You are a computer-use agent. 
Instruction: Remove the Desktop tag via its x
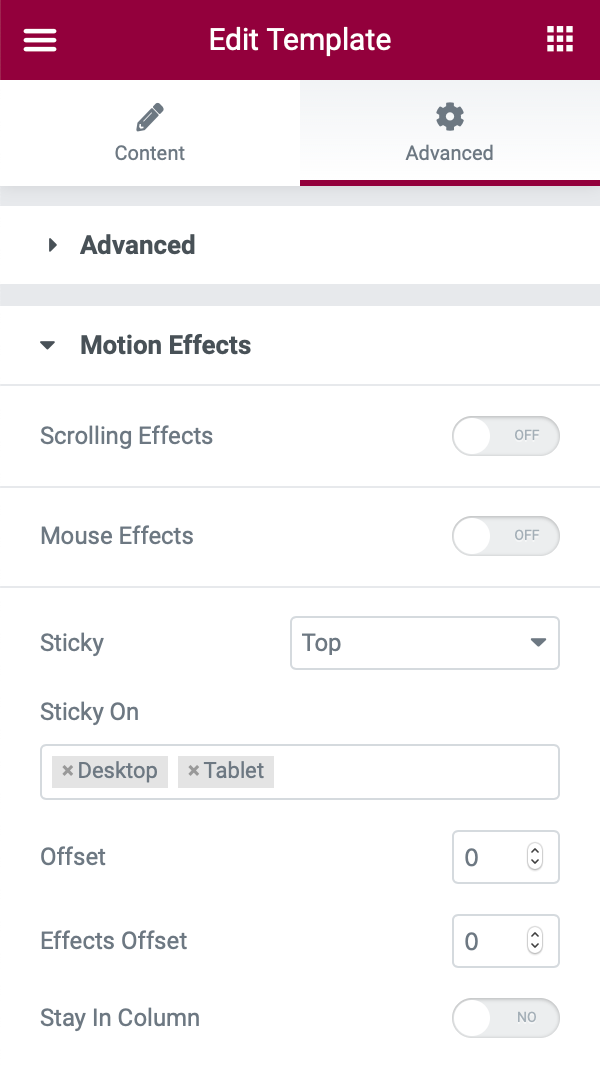pos(67,771)
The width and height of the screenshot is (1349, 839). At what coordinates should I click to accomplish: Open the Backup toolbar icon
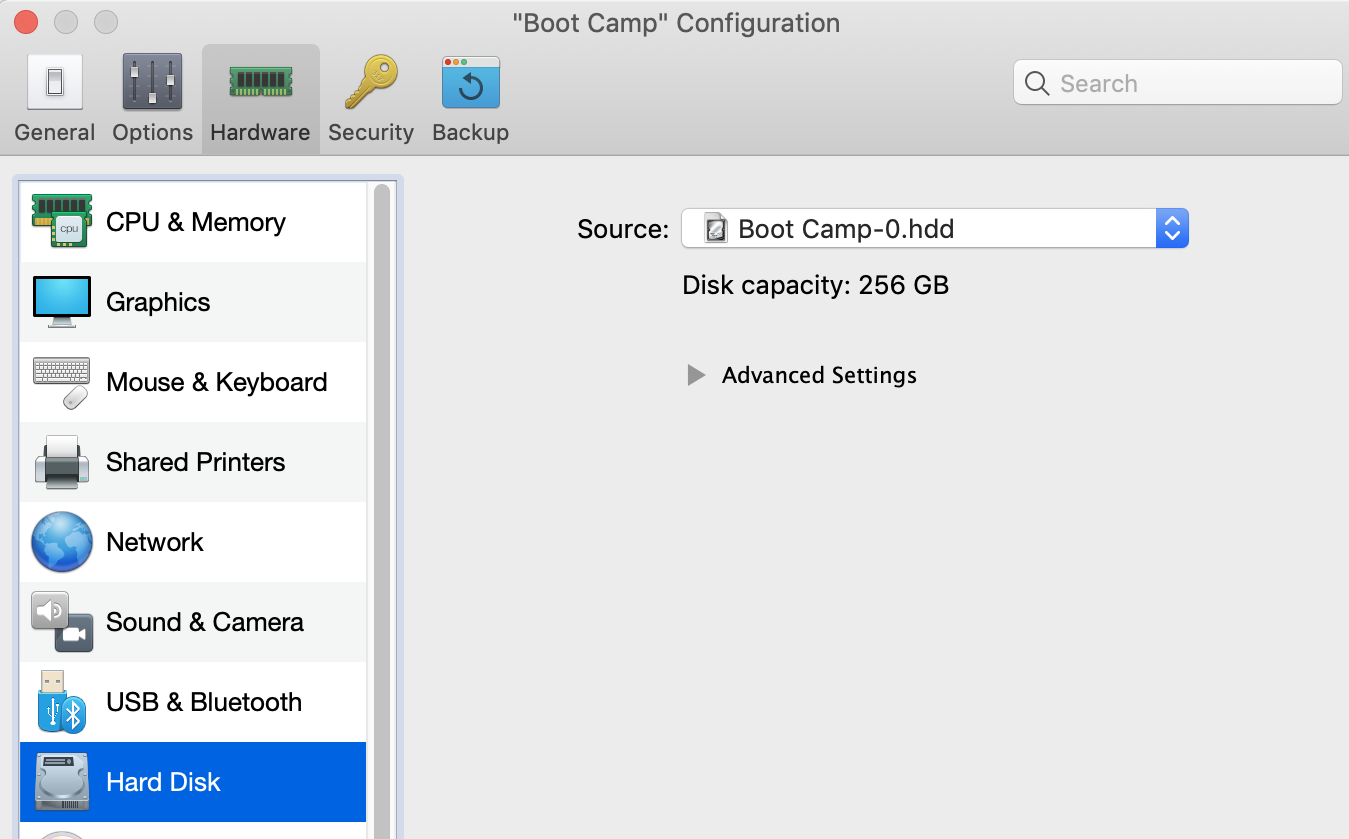coord(470,82)
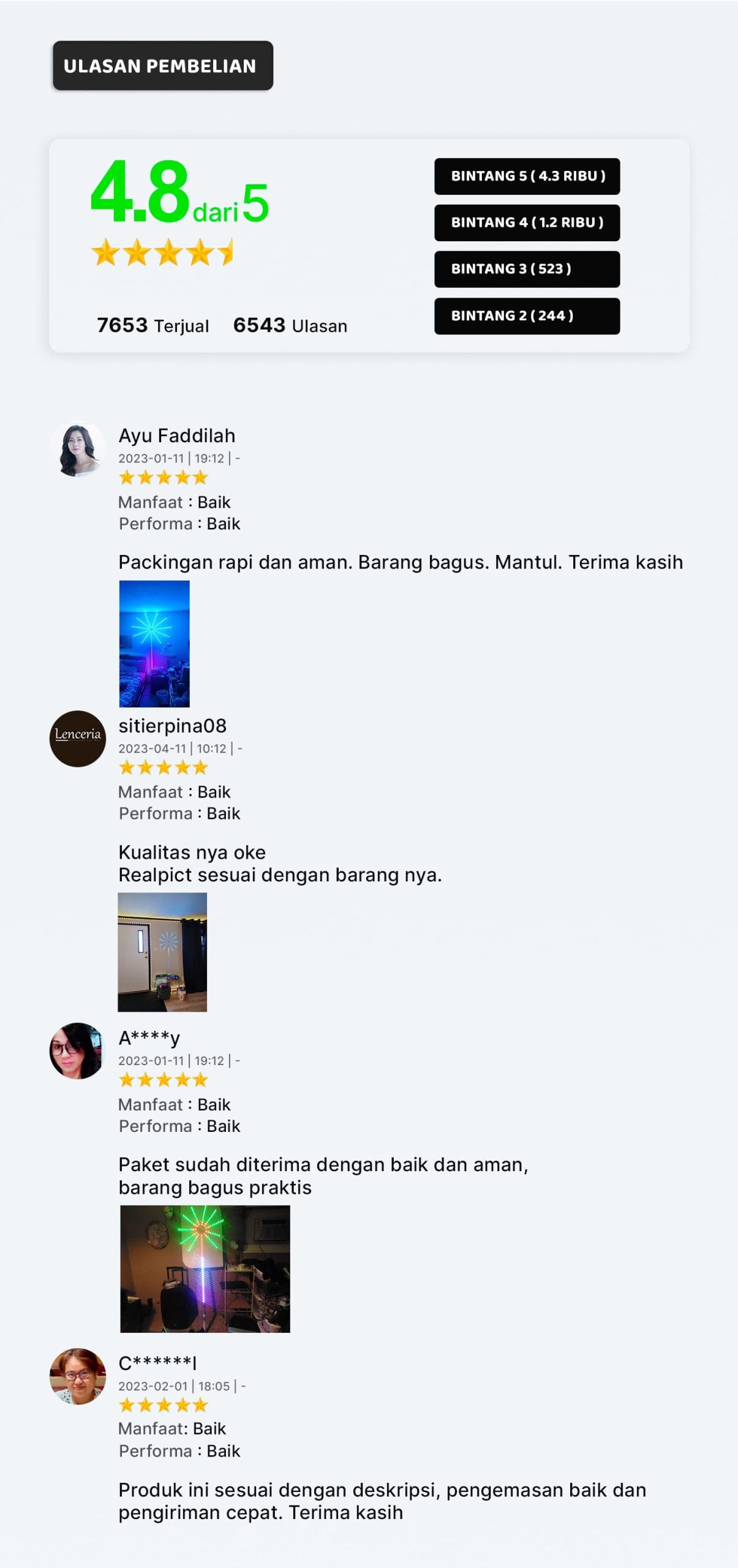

*ACTIVITY*
Omit the pictures and retype exactly the lines from the one containing "Instruction: Remove the Desktop tag via its x" through the end of the entries above.

*REPLY*
Instruction: Remove the Desktop tag via its x
pos(67,771)
The width and height of the screenshot is (1349, 839). At what coordinates should I click to accomplish: Open the Backup toolbar icon
coord(470,82)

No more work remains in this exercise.